→ TASK DIRECTIONS
From the listing below, copy only the lines running from the line that contains "AUP (320, 1379)" to the line that contains "MARITIK INFRAS (722, 413)", both included.

→ THE RECORDS
┏━━
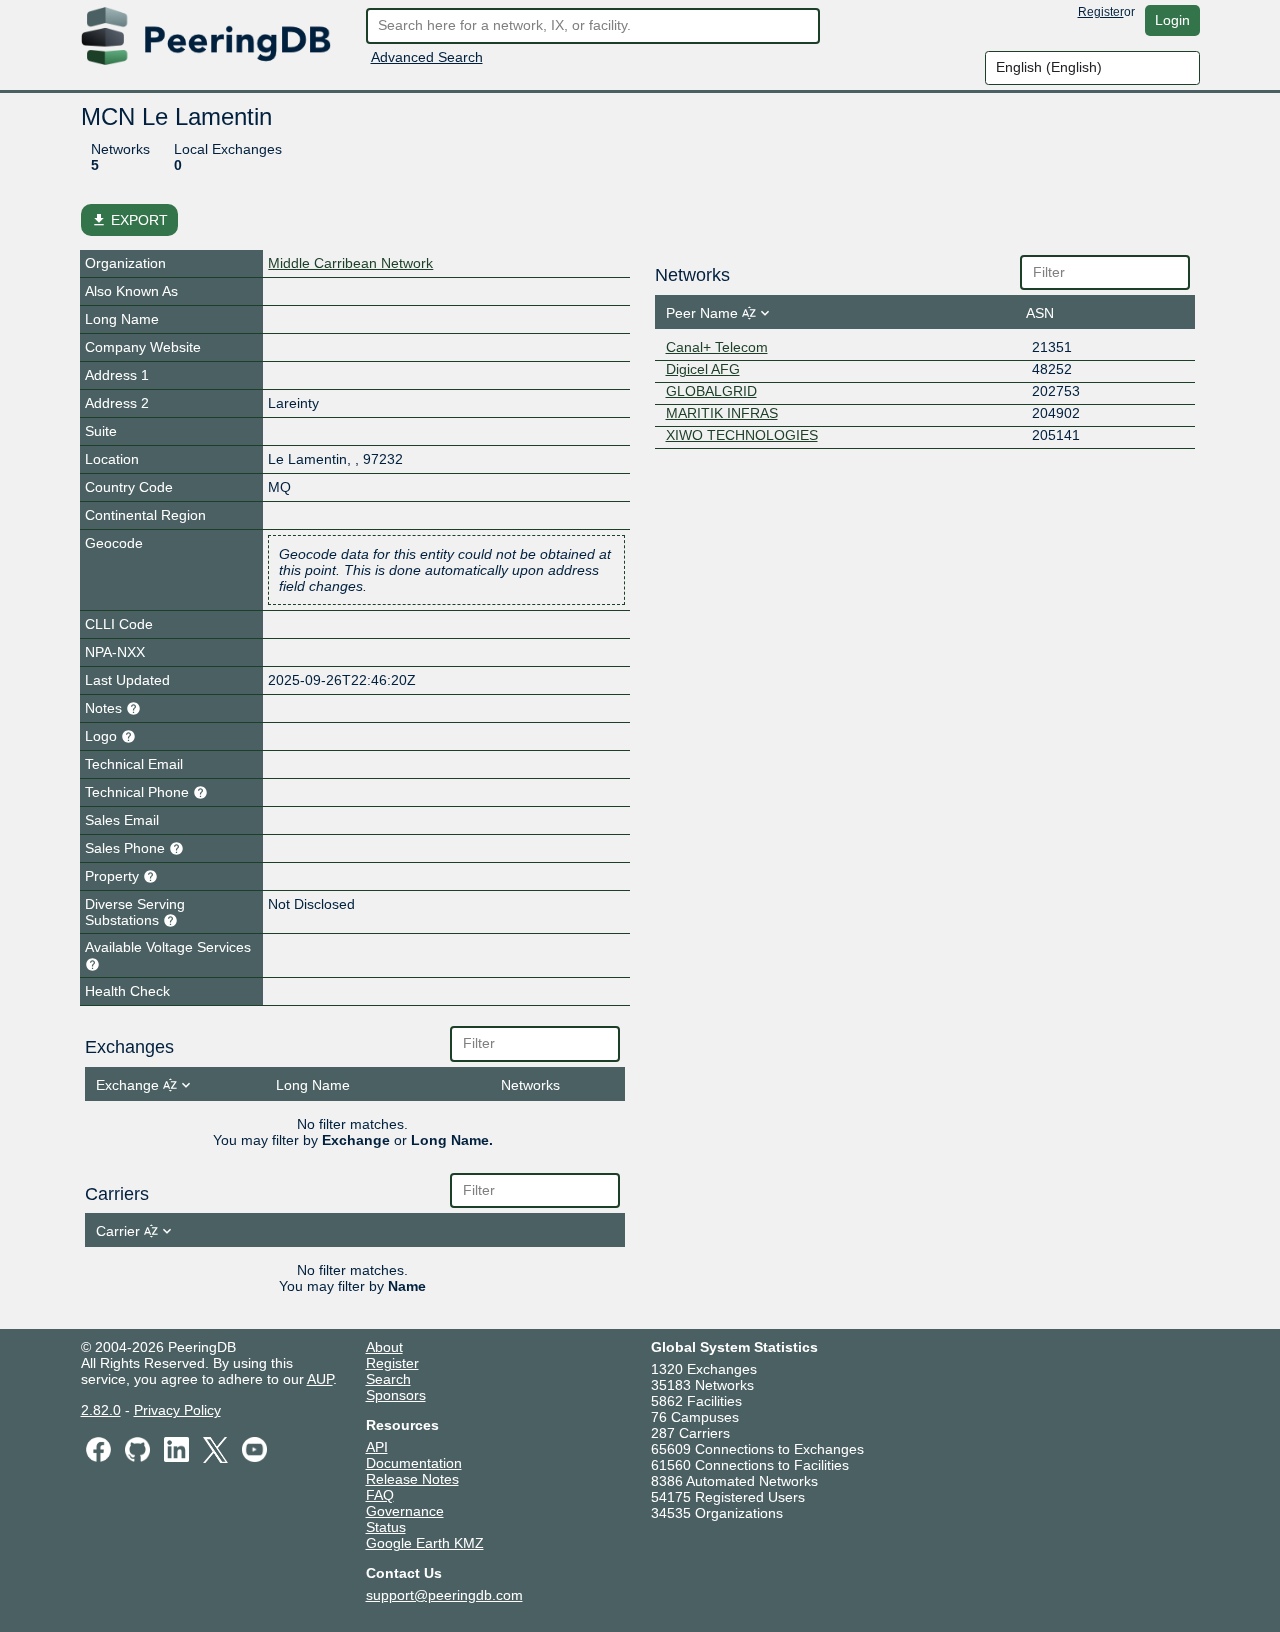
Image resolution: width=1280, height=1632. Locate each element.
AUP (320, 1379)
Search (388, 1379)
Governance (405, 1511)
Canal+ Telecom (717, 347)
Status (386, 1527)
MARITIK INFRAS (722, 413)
┗━━
┏━━
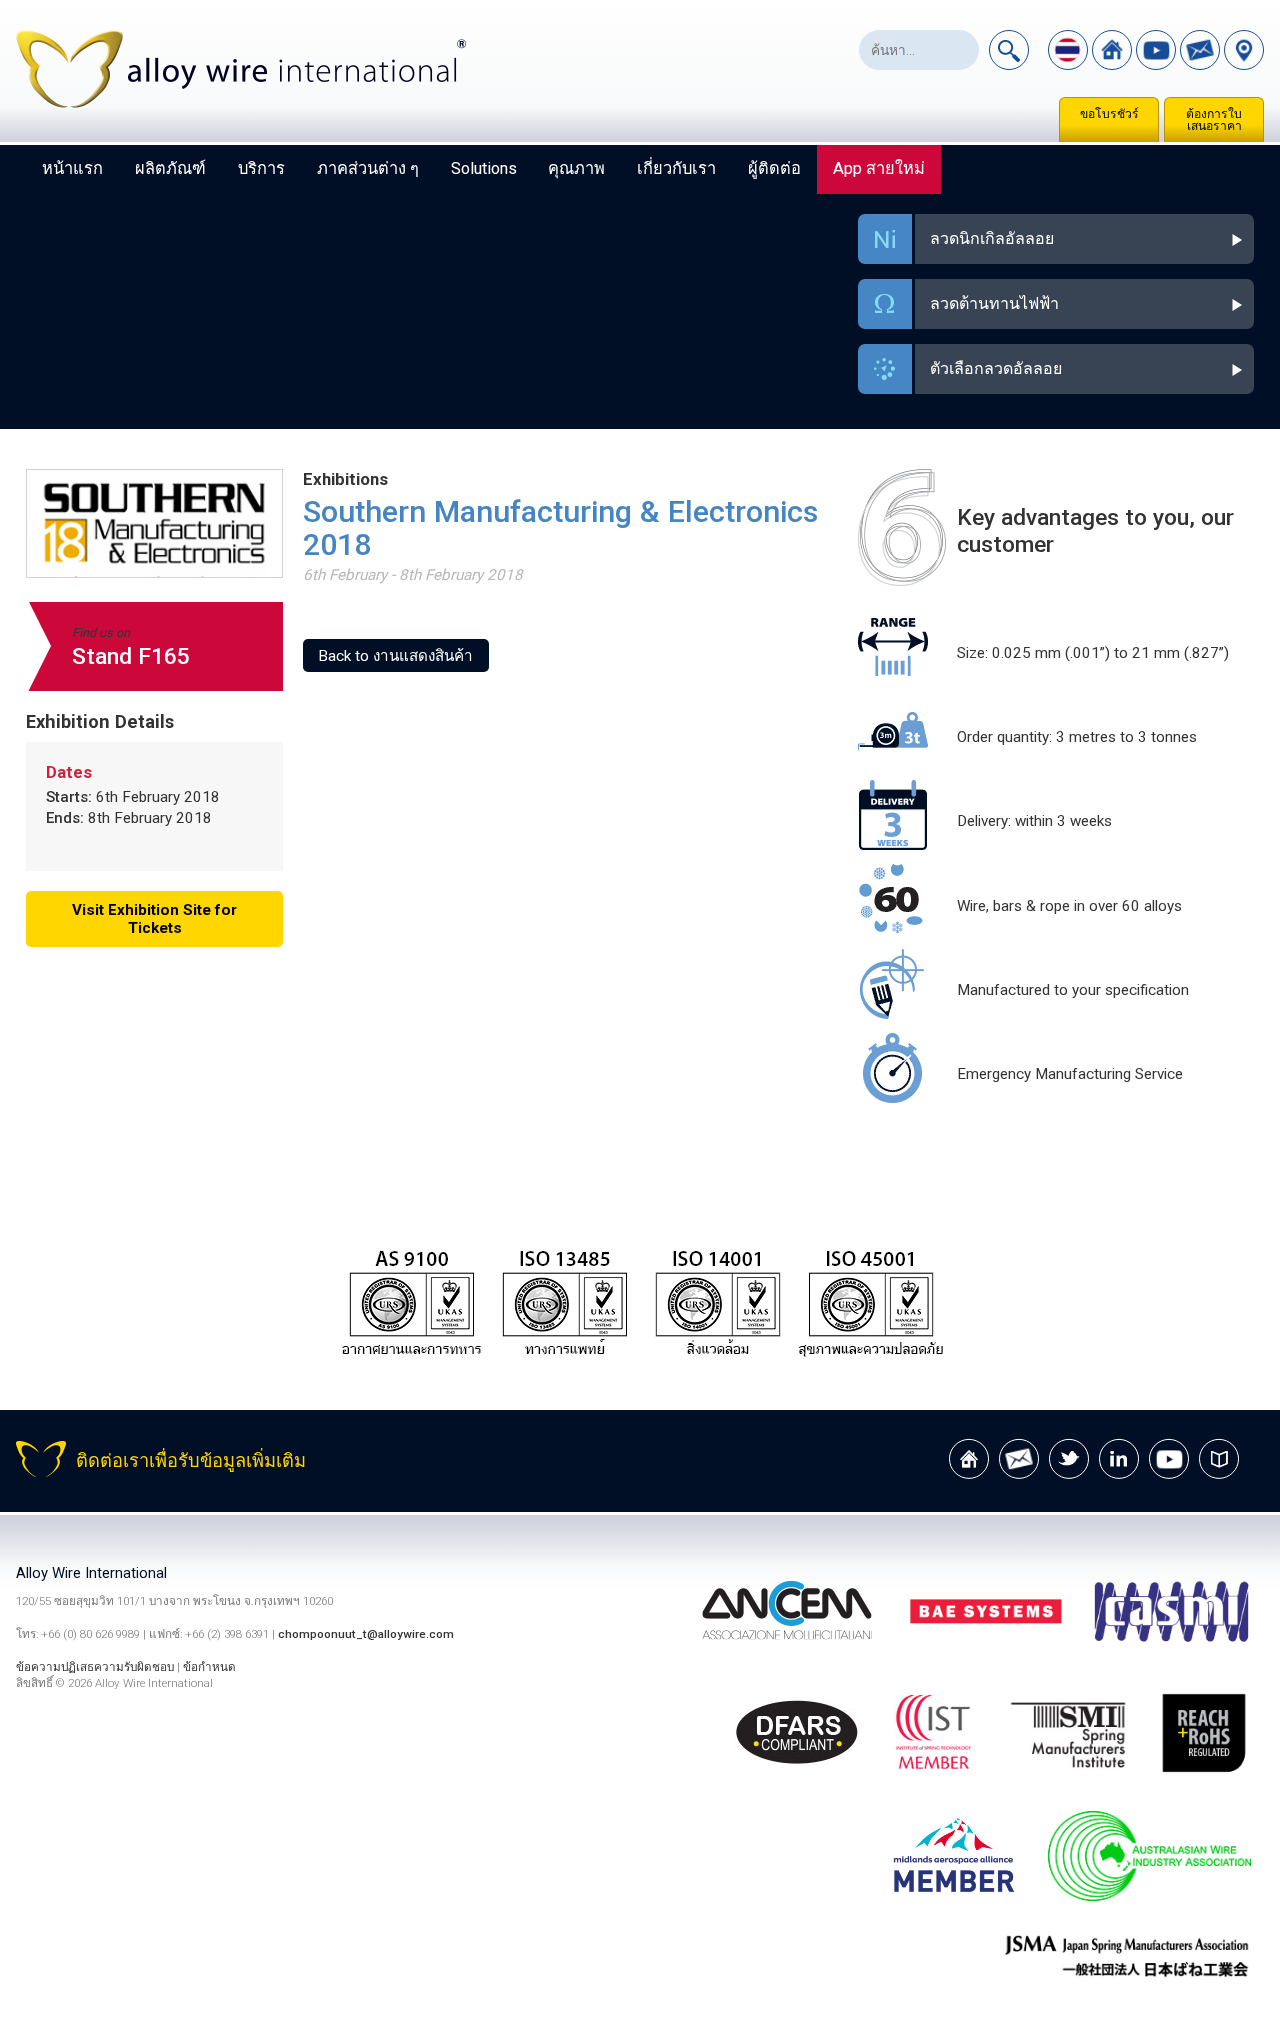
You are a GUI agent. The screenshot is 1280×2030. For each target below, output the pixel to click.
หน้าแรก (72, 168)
┗━━
→ RESPONSE TO THE EXERCISE
AUP (320, 1379)
Search (388, 1379)
Governance (405, 1511)
Canal+ Telecom (717, 347)
Status (386, 1527)
MARITIK INFRAS (722, 413)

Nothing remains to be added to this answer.